Setelah masa reformasi, lanjut Sadino, muncullah era otonomi daerah yang ditandai dengan kelahiran Undang-undang nomor 22 Tahun 1999 mengenai pemerintahan daerah. Dengan kebijakan menteri kehutanan yang tidak mengakui peraturan daerah Nomor 8 Tahun 2003, sebenarnya ini bukan ranah kewenangannya. Karena UU nomor 22 Tahun 1999 itu terdapat asas represif sehingga pemerintah pusat tidak berwenang menyatakan peraturan daerah ini sah atau tidak.

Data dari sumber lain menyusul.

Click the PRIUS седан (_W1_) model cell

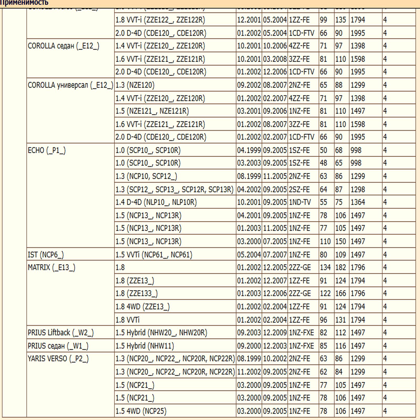tap(58, 346)
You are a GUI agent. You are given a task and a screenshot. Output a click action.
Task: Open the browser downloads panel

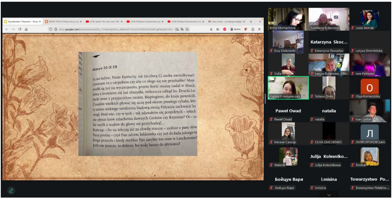coord(210,29)
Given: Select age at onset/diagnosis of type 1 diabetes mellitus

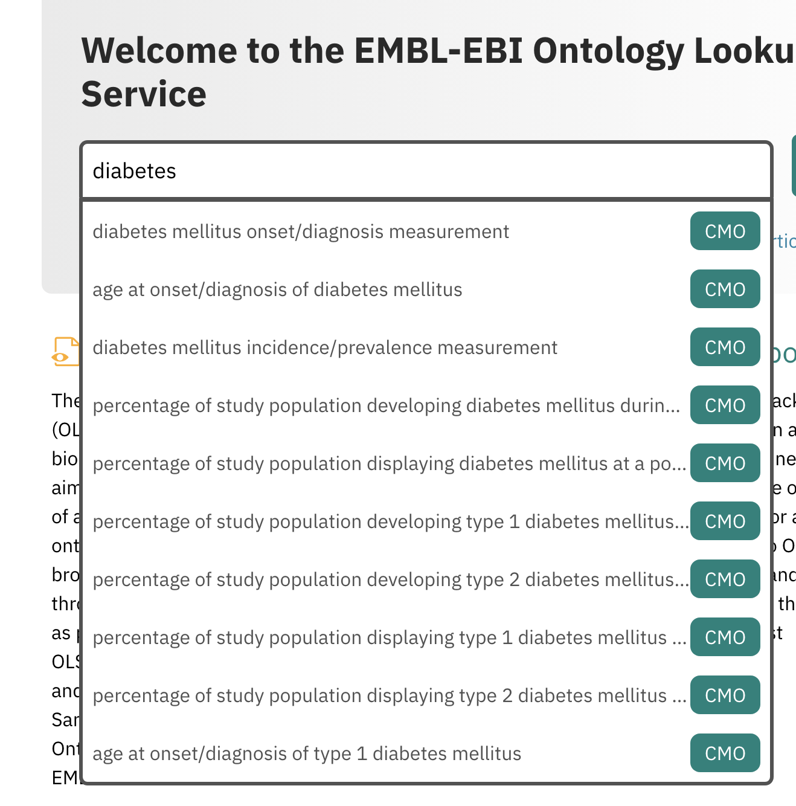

Investasi Rugi Rp 37 triliun
Dwi Dharmawan, Ketua Umum Gabungan Pengusaha Kelapa Sawit Cabang Kalimantan Tengah sempat mengatakan terdapat sekitar 967 ribu hektare dari total luas areal perkebunan kelapa sawit 1,2 juta hektare yang tidak bisa dimanfaatkan akibat belum adanya surat ijin pelepasan kawasan kehutanan dari Menteri Kehutanan. Hampir 90% anggota Gapki di provinsi ini sulit mengembangkan lahan karena berhadapan dengan masalah tata ruang. Akibatnya, beberapa perusahaan mengalami kerugian akibat bibit sawitnya mesti dimusnahkan karena sudah berusia tua.
Dia mengatakan program revitalisasi perkebunan rakyat juga mandeg lantaran Badan Pertanahan Nasional enggan mengeluarkan sertifikat, sehingga pihak perbankan tidak mau memberikan kredit pinjaman.
Dari perhitungan, nilai investasi sektor perkebunan sawit di hulu dan hilir yang hilang dapat mencapai Rp 37 triliun, karena ketidakpastian RTRWP. Pasalnya, Dwi mengakui beberapa perusahaan mencemaskan investasi mereka menjadi hilang begitu saja setelah lahir kebijakan RTRWP baru.
Suryo Bambang Sulisto, Ketua Umum Kadin Indonesia menyebutkan ketidakjelasan revisi RTRWP Kalimantan Tengah mengganggu dunia usaha skala mikro dan makro. Kendati di lain pihak, pemerintah daerah diminta meningkatkan pertumbuhan ekonomi daerah.